The FAA received reports of 51,826 collisions between birds and civil aircraft between 2009 and 2015, with numbers increasing each year. The frequency of animal-vehicle collisions grows as more people move around, both in the air and on the roads, said Travis DeVault, a wildlife research biologist with the U.S. Department of Agriculture and another author on the study. “Most people are familiar with the problem from driving and nearly hitting animals occasionally," he said. He studies how land use decisions impact the problem.

The FAA ranks bird species based on how hazardous they are to airplanes. For example, large flocks of European starlings are more hazardous than species that tend to fly solo, like the meadowlark. The Canada goose, the undoing of US Airways Flight 1549 in the “Miracle on the Hudson,” is high on the list. “If we can make an airport that is less attractive to hazardous species, then that would be great,” Inglay said.

To figure out how that might be done, the team used a standard bird survey method called a point-transect on 22 wheat, corn or soybean farms near Oak Harbor, Ohio. Scientists trained in bird identification stood at the edge of the field, counted the birds they observed, and used a rangefinder to estimate the distance between the bird and observer. Over two years, they counted more than 4,000 birds of 40 different species.

“All three crops don’t look good in terms of aircraft safety,” Inglay said. “However, most farmers in that area do crop rotation. We determined it was better to keep your crop as soybeans.” The soybean fields they observed had fewer flocking birds than the corn and wheat fields, which often had large groups of starlings, presenting a higher potential for bird strikes.

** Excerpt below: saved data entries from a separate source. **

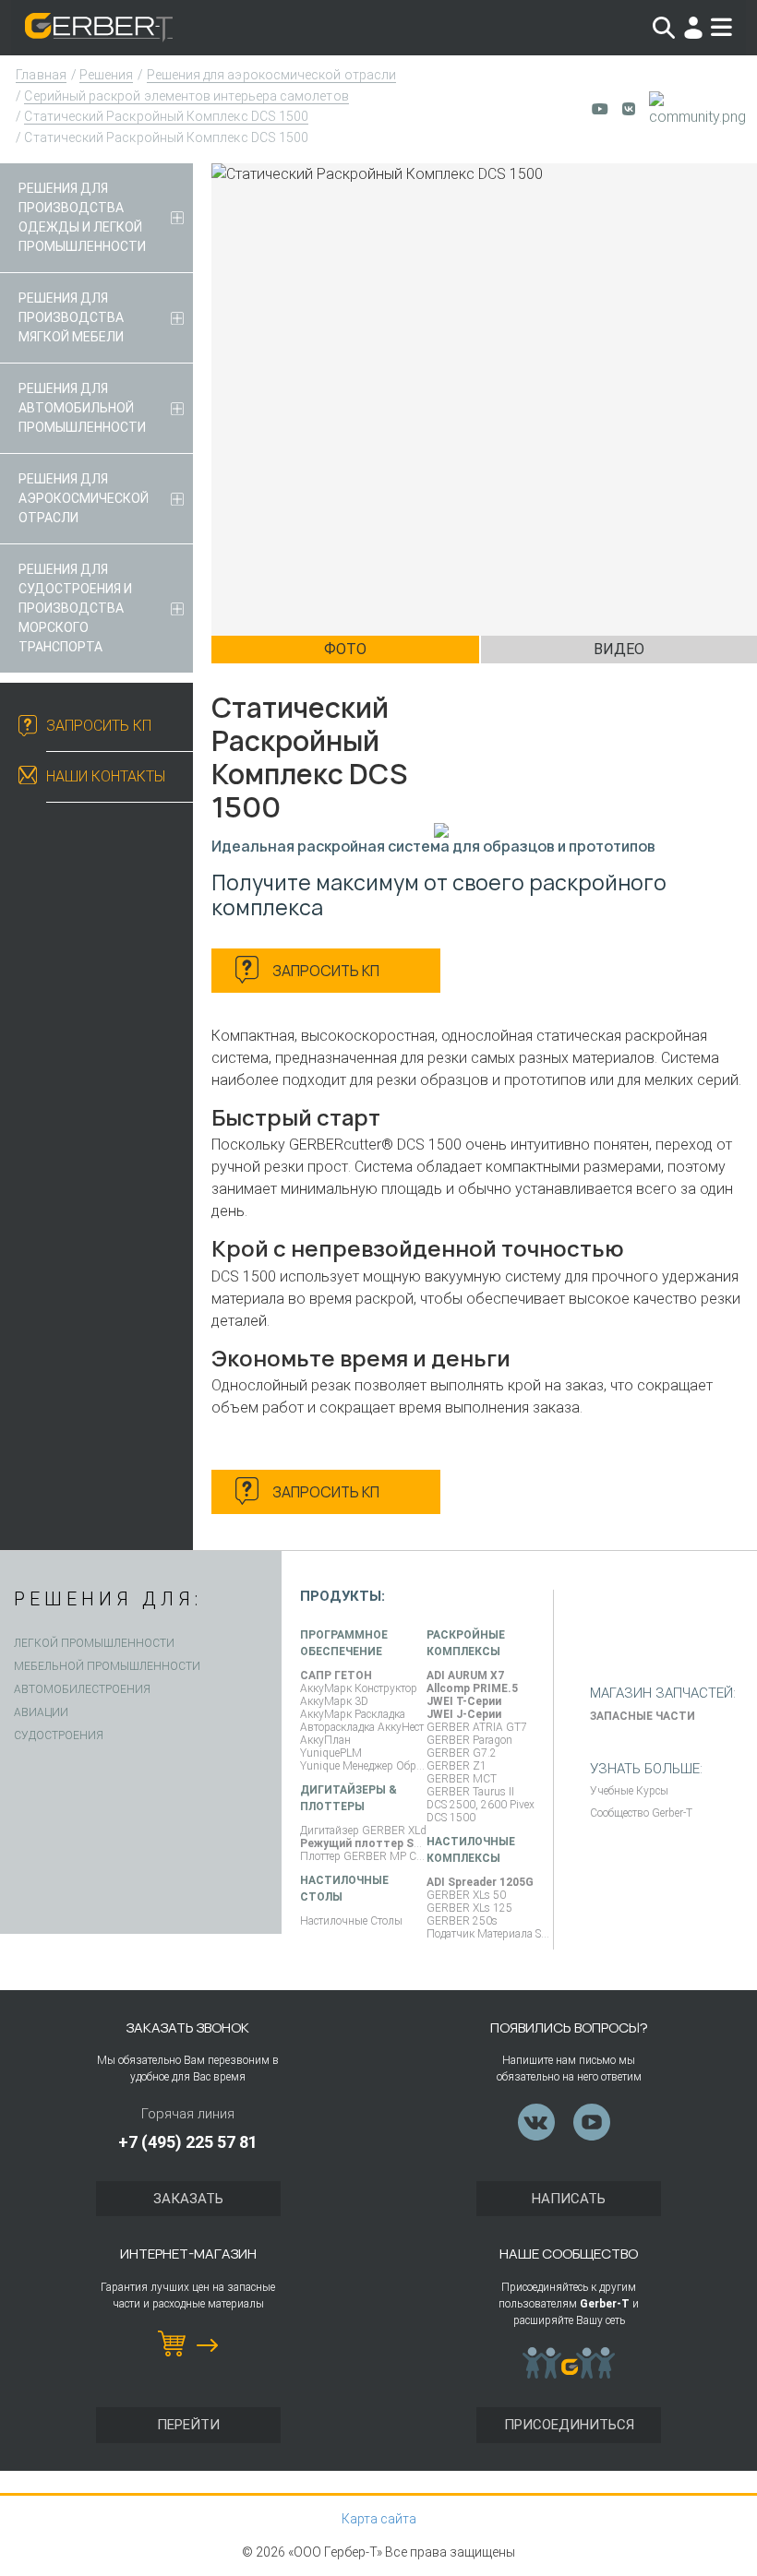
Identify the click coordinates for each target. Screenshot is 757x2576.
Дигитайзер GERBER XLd (363, 1830)
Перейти (188, 2424)
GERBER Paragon (469, 1740)
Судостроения (58, 1735)
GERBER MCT (462, 1778)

Yet keeping the crops as soybeans could pose a quandary for farmers because crop rotation benefits the farm in many ways. It can boost soil quality, reduce weeds and help manage pests. For example, having a break from soybeans could boost the crop yield by diminishing the survival ability of a common soybean parasite, the soybean cyst nematode.

This study is one of the few to investigate which birds use crop fields, Inglay said, and there is still more work to do. To make more comprehensive recommendations to airports, the scientists plan to compare their agriculture results with other types of ground covers, including turf grass, the typical “front lawn” for many airports. The grass is not ideal either, DeVault added, since the soil environment is sterile and maintenance contributes to carbon dioxide emissions. One goal of the work is to find viable options to reduce both turf grass and bird strike hazards.

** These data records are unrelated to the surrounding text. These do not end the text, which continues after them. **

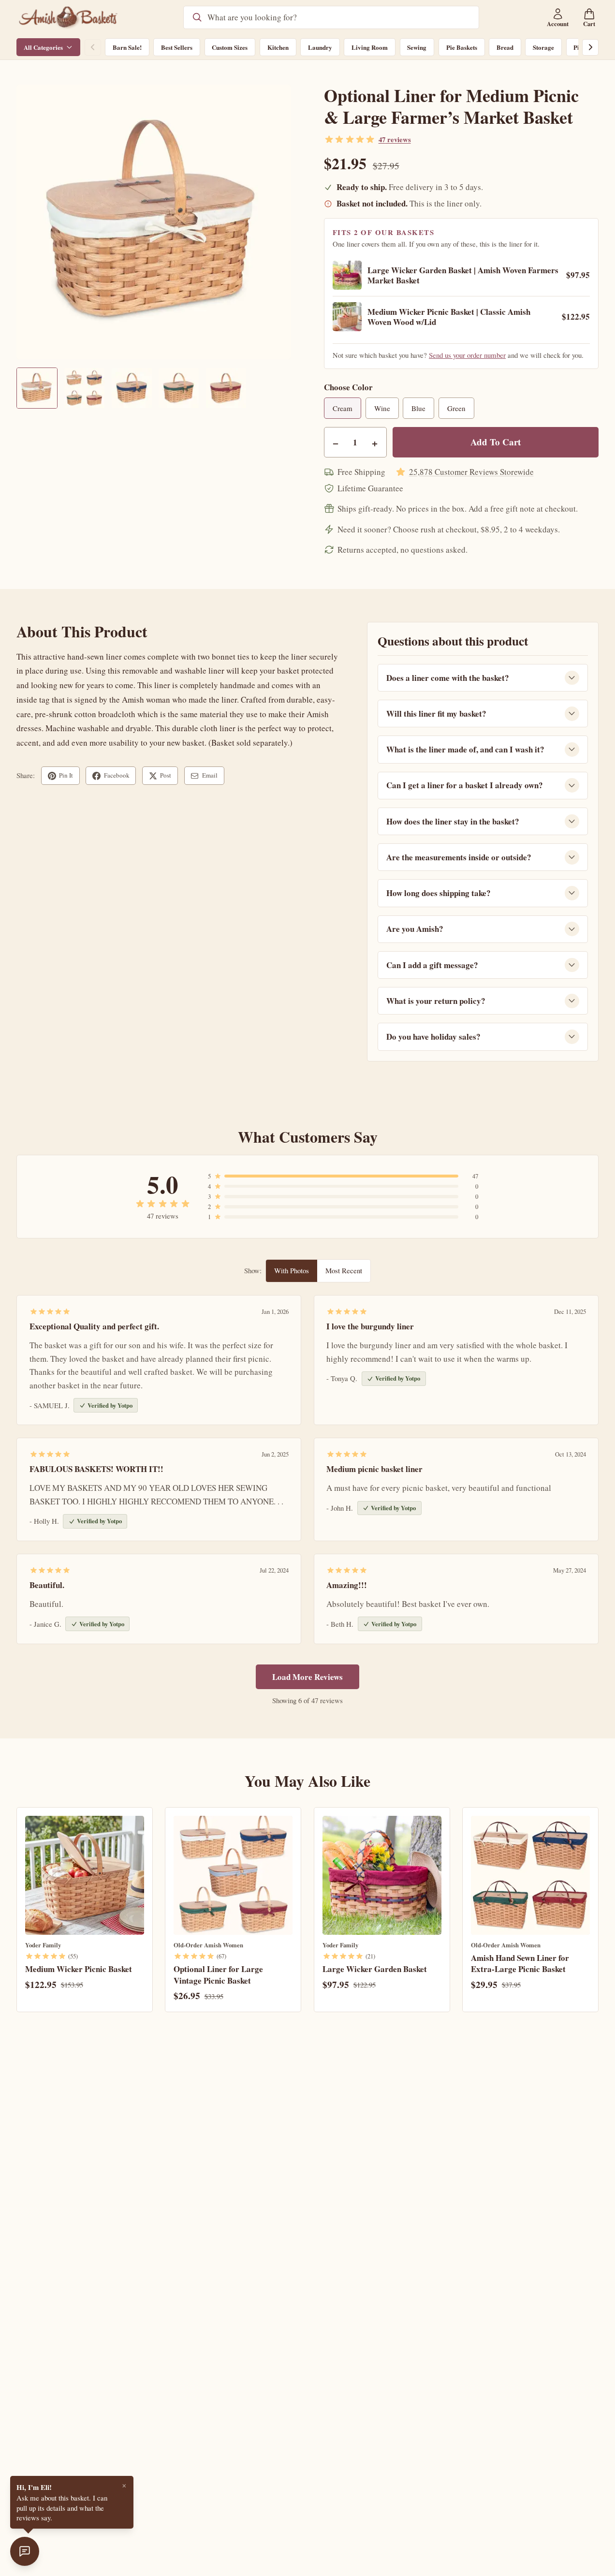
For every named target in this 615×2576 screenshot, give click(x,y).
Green (456, 408)
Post (165, 775)
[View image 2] (84, 388)
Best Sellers (176, 47)
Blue (418, 408)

Begier, whose role with the Airport Wildlife Hazards Program is to assist with wildlife mitigation at airports, welcomes this type of research. “We have a responsibility to make recommendations based on research with science underpinnings,” he said.

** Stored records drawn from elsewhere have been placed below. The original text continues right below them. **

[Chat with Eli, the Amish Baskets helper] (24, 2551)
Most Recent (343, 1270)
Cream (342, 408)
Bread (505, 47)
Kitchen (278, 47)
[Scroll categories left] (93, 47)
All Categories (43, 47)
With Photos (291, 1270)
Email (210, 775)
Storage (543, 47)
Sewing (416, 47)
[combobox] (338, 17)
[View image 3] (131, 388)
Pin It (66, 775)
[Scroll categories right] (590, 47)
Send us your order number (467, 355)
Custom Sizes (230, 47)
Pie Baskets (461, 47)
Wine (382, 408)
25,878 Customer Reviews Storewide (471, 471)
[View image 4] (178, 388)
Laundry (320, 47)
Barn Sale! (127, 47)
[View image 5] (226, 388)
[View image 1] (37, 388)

Airports use a variety of techniques to keep birds away from planes. According to Begier, the best thing to do is make the surrounding habitat less attractive to birds. “This research allows us to give more focused habitat recommendations so wildlife are less likely to be near the airport and the probability of an incident occurring is lower,” he said.

In addition to determining which agricultural crops pose the least strike threats, scientists are considering other types of land use such as solar panels and storm water retention ponds. DeVault said it is up to the airports and farmers to decide how to use their land.

“The goal is not to come up with a single solution for all locations, but to come up with a suite of alternative land uses that an airport can choose for their situation,” he said. A better understanding of how landscapes attract wildlife should lead to safer airports for birds and humans.